The list leans heavily towards construction, engineering and skilled trades — the sectors where ministers accepted that domestic supply could not close the gap quickly. Welders, electricians, bricklayers, carpenters and a range of technical and operative roles are the kinds of occupations that have featured in the official analysis.

We are deliberately not reproducing a full occupation list here, and you should be wary of any site that presents one as settled. The membership is still being finalised through the MAC’s review, and the only authoritative, current version is the one the Home Office publishes. Check the live list and the matching occupation codes in Appendix Skilled Occupations on gov.uk before you rely on it. If you are not sure which occupation code your job falls under, our explainer on how SOC codes work is a useful starting point.

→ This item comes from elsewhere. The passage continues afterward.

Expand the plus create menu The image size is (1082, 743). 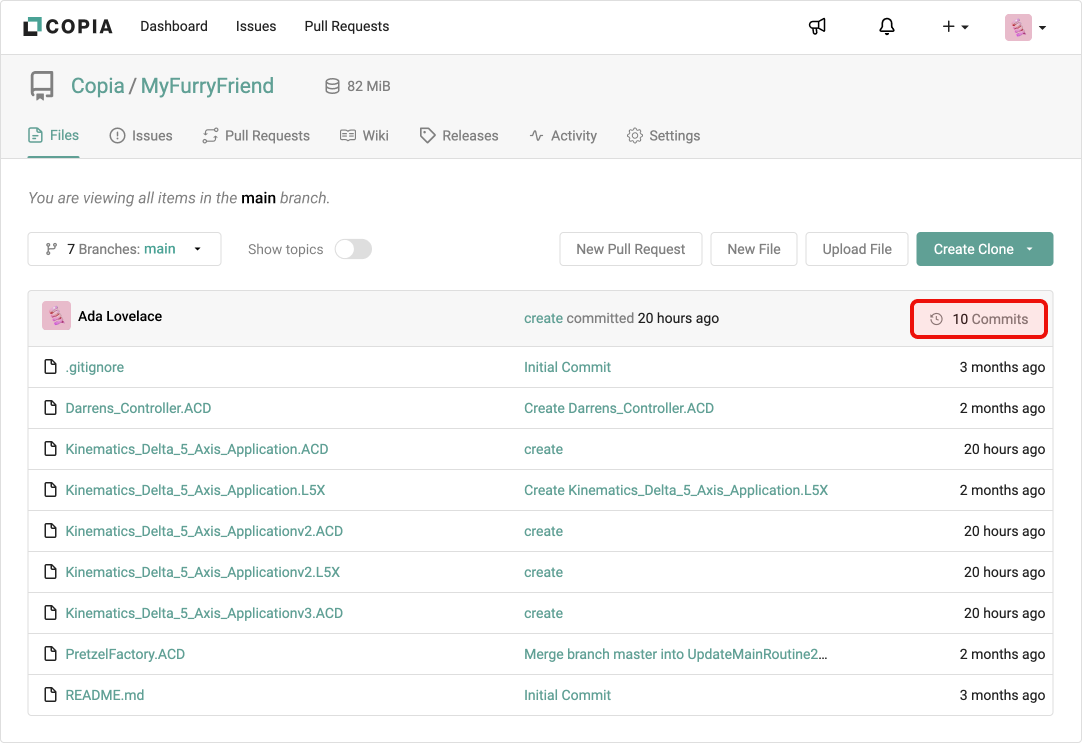point(955,27)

Care workers are a separate story

Care assistants and senior care workers are the occupations most people ask about, and they sit outside the TSL. The overseas care worker route closed to new applicants from abroad on 22 July 2025, the same day the skill threshold rose. That closure was driven less by labour-market arithmetic than by the scale of exploitation and licence abuse the sector had seen.

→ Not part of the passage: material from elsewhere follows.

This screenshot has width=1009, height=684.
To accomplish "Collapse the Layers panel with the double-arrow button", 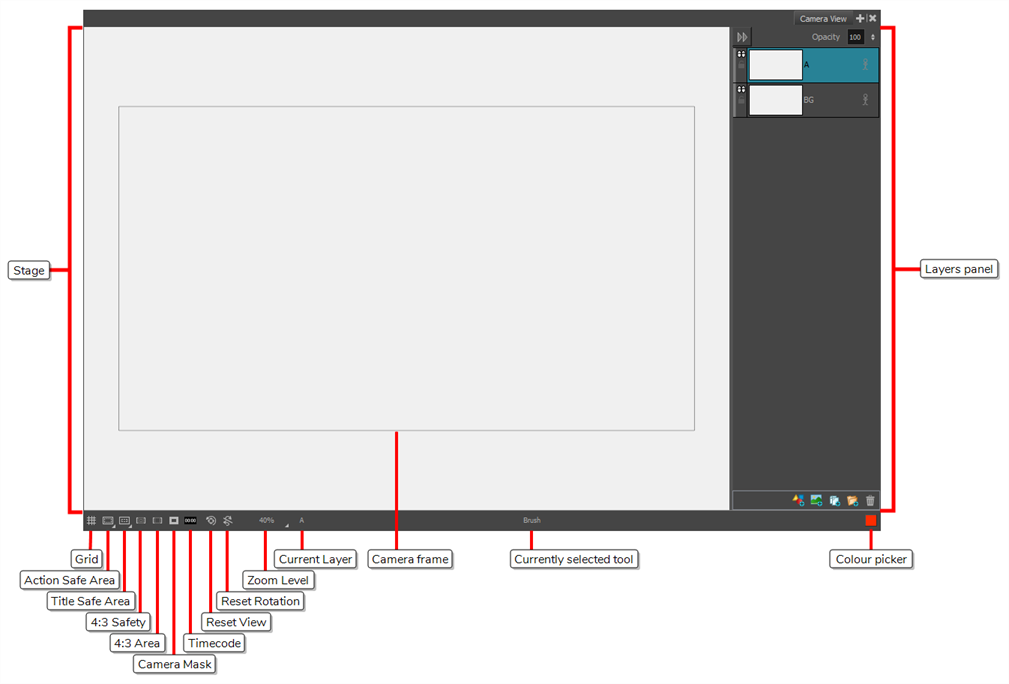I will (742, 36).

There is a transitional path, but a narrow one. Care providers can still assign a Certificate of Sponsorship to someone already in the UK who has been on their payroll for at least three months, and that in-country switching window runs until 22 July 2028. From that date, sponsoring new care workers ends altogether. We cover this in more detail in our health and care worker visa guide.

What it means if you are job hunting

The honest summary for a job seeker is that the room for non-degree sponsorship has shrunk to a defined list with a deadline on it. A few practical points follow from that:

  • Confirm the occupation, not the employer. An employer being licensed to sponsor does not mean every role it advertises is sponsorable. For a sub-degree job, the deciding factor is whether the specific occupation is on the current TSL.
  • Mind the deadline. With the current entries set to expire at the end of 2026 and the list under review before then, the window for these roles is genuinely short. Timing matters.
  • Factor in the family restriction. If bringing dependants is important to you, a TSL role may not be the route you think it is.
  • Check the salary properly. There is no shortage discount. The job has to pay the full going rate for its code.

If you are unsure which routes you might qualify for at all, the visa route quiz is a quick way to narrow things down before you go deeper.

What it means for employers

For sponsors, the TSL is best treated as a stopgap rather than a strategy. It lets you keep hiring into a handful of shortage roles while the rules settle, but it was designed to taper off, and the government has been clear that access is tied to sectors showing they are building a domestic pipeline. Planning a workforce around occupations that may drop off the list at the end of 2026 is a risk worth naming out loud.

The dependant restriction also has a recruitment cost. Roles that cannot offer a family route are harder to fill from overseas, which rather undercuts the point of the concession for some employers. None of that makes the list useless. It makes it a short-term tool to be used with open eyes.

The bottom line

The Temporary Shortage List is doing a specific, time-limited job: keeping a narrow set of below-degree occupations sponsorable while the post-White Paper system beds in. It comes with no salary discount, no family route for most new applicants, and a 31 December 2026 expiry hanging over it. The membership is still being decided, so the safest move for anyone relying on it is to check the current official list rather than a second-hand version.

This is general information, not immigration advice, and the rules in this area are moving quickly. Confirm the specifics against the current gov.uk Skilled Worker guidance or take professional advice before making decisions about a job offer or a sponsored role.

Where this comes from: the 2025 immigration White Paper, the Migration Advisory Committee’s Temporary Shortage List Stage 1 report, Appendix Skilled Occupations, and the House of Commons Library briefing on changes after the 2025 White Paper.